◆ **RUWE GEGEVENS**:

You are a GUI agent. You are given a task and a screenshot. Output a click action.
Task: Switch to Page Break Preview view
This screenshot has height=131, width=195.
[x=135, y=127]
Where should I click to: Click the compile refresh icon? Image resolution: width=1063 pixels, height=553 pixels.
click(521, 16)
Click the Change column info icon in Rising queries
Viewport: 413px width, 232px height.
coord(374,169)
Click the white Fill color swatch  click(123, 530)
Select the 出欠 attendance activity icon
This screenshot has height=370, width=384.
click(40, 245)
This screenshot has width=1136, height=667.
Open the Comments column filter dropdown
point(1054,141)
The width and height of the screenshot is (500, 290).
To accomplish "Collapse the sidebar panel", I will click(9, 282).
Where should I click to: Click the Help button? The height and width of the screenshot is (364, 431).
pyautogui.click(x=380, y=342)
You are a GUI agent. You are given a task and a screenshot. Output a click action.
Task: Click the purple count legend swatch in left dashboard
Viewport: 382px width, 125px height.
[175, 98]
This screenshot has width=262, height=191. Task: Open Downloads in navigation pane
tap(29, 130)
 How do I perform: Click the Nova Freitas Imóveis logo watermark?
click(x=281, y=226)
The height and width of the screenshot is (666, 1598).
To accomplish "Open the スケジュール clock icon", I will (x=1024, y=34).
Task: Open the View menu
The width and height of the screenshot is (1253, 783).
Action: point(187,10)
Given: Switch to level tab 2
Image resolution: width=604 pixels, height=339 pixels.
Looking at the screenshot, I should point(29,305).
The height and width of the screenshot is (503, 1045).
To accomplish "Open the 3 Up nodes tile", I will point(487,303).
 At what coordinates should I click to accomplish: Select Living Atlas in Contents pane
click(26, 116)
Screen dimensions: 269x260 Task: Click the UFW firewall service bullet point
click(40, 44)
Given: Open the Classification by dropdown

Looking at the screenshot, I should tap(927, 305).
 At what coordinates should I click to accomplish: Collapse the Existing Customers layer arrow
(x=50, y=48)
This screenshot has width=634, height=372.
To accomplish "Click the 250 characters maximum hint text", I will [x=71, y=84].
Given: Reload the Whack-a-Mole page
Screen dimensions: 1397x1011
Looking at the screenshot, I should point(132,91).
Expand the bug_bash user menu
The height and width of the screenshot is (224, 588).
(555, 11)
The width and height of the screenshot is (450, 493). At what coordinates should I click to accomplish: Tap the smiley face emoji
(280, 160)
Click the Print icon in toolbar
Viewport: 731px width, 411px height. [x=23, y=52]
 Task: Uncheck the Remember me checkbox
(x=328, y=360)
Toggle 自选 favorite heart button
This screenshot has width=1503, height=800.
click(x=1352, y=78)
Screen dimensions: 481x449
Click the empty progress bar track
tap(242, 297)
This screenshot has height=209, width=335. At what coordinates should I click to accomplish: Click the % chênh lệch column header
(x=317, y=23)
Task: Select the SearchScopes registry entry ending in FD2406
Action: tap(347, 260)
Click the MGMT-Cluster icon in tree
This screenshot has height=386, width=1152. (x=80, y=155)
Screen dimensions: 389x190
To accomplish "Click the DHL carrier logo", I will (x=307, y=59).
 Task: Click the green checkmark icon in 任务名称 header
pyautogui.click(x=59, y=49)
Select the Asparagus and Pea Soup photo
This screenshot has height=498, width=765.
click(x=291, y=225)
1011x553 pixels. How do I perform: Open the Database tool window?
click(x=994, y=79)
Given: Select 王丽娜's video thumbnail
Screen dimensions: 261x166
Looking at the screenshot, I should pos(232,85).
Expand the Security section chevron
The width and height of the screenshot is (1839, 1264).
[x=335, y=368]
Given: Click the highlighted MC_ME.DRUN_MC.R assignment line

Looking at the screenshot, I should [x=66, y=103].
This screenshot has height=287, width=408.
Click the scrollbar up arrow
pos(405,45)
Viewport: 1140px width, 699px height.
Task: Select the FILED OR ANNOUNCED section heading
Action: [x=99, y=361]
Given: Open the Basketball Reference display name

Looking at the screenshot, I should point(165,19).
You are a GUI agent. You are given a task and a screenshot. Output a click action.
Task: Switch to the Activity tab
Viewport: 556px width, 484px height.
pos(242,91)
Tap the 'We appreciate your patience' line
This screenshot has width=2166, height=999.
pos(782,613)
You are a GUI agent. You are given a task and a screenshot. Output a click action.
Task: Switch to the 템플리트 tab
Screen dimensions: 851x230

◆ **WAT WORDT GEVRAAGD**:
Kopieer alle vermeldingen hierboven volledig en zonder enige wijziging.

◆ **HET RESULTAAT**:
You are a GUI agent. You are given a task and a screenshot. Output a click action.
Task: Switch to Page Break Preview view
This screenshot has height=131, width=195.
[x=135, y=127]
Where should I click to: Click the compile refresh icon? Image resolution: width=1063 pixels, height=553 pixels.
click(521, 16)
Click the Change column info icon in Rising queries
Viewport: 413px width, 232px height.
coord(374,169)
Click the white Fill color swatch  click(123, 530)
Select the 出欠 attendance activity icon
This screenshot has height=370, width=384.
click(40, 245)
This screenshot has width=1136, height=667.
Open the Comments column filter dropdown
point(1054,141)
The width and height of the screenshot is (500, 290).
To accomplish "Collapse the sidebar panel", I will click(9, 282).
Where should I click to: Click the Help button? The height and width of the screenshot is (364, 431).
pyautogui.click(x=380, y=342)
You are a GUI agent. You are given a task and a screenshot. Output a click action.
Task: Click the purple count legend swatch in left dashboard
Viewport: 382px width, 125px height.
[175, 98]
This screenshot has width=262, height=191. Task: Open Downloads in navigation pane
tap(29, 130)
 How do I perform: Click the Nova Freitas Imóveis logo watermark?
click(x=281, y=226)
The height and width of the screenshot is (666, 1598).
To accomplish "Open the スケジュール clock icon", I will (x=1024, y=34).
Task: Open the View menu
The width and height of the screenshot is (1253, 783).
Action: point(187,10)
Given: Switch to level tab 2
Image resolution: width=604 pixels, height=339 pixels.
Looking at the screenshot, I should point(29,305).
The height and width of the screenshot is (503, 1045).
To accomplish "Open the 3 Up nodes tile", I will point(487,303).
 At what coordinates should I click to accomplish: Select Living Atlas in Contents pane
click(26, 116)
Screen dimensions: 269x260 Task: Click the UFW firewall service bullet point
click(40, 44)
Given: Open the Classification by dropdown

Looking at the screenshot, I should tap(927, 305).
 At what coordinates should I click to accomplish: Collapse the Existing Customers layer arrow
(x=50, y=48)
This screenshot has width=634, height=372.
To accomplish "Click the 250 characters maximum hint text", I will [x=71, y=84].
Given: Reload the Whack-a-Mole page
Screen dimensions: 1397x1011
Looking at the screenshot, I should point(132,91).
Expand the bug_bash user menu
The height and width of the screenshot is (224, 588).
(555, 11)
The width and height of the screenshot is (450, 493). At what coordinates should I click to accomplish: Tap the smiley face emoji
(280, 160)
Click the Print icon in toolbar
Viewport: 731px width, 411px height. [x=23, y=52]
 Task: Uncheck the Remember me checkbox
(x=328, y=360)
Toggle 自选 favorite heart button
This screenshot has width=1503, height=800.
click(x=1352, y=78)
Screen dimensions: 481x449
Click the empty progress bar track
tap(242, 297)
This screenshot has height=209, width=335. At what coordinates should I click to accomplish: Click the % chênh lệch column header
(x=317, y=23)
Task: Select the SearchScopes registry entry ending in FD2406
Action: tap(347, 260)
Click the MGMT-Cluster icon in tree
This screenshot has height=386, width=1152. (x=80, y=155)
Screen dimensions: 389x190
To accomplish "Click the DHL carrier logo", I will (x=307, y=59).
 Task: Click the green checkmark icon in 任务名称 header
pyautogui.click(x=59, y=49)
Select the Asparagus and Pea Soup photo
This screenshot has height=498, width=765.
click(x=291, y=225)
1011x553 pixels. How do I perform: Open the Database tool window?
click(x=994, y=79)
Given: Select 王丽娜's video thumbnail
Screen dimensions: 261x166
Looking at the screenshot, I should pos(232,85).
Expand the Security section chevron
The width and height of the screenshot is (1839, 1264).
[x=335, y=368]
Given: Click the highlighted MC_ME.DRUN_MC.R assignment line

Looking at the screenshot, I should [x=66, y=103].
This screenshot has height=287, width=408.
Click the scrollbar up arrow
pos(405,45)
Viewport: 1140px width, 699px height.
Task: Select the FILED OR ANNOUNCED section heading
Action: [x=99, y=361]
Given: Open the Basketball Reference display name

Looking at the screenshot, I should point(165,19).
You are a GUI agent. You are given a task and a screenshot. Output a click action.
Task: Switch to the Activity tab
Viewport: 556px width, 484px height.
pos(242,91)
Tap the 'We appreciate your patience' line
This screenshot has width=2166, height=999.
pos(782,613)
You are a GUI agent. You are given a task and a screenshot. Output a click action.
Task: Switch to the 템플리트 tab
Screen dimensions: 851x230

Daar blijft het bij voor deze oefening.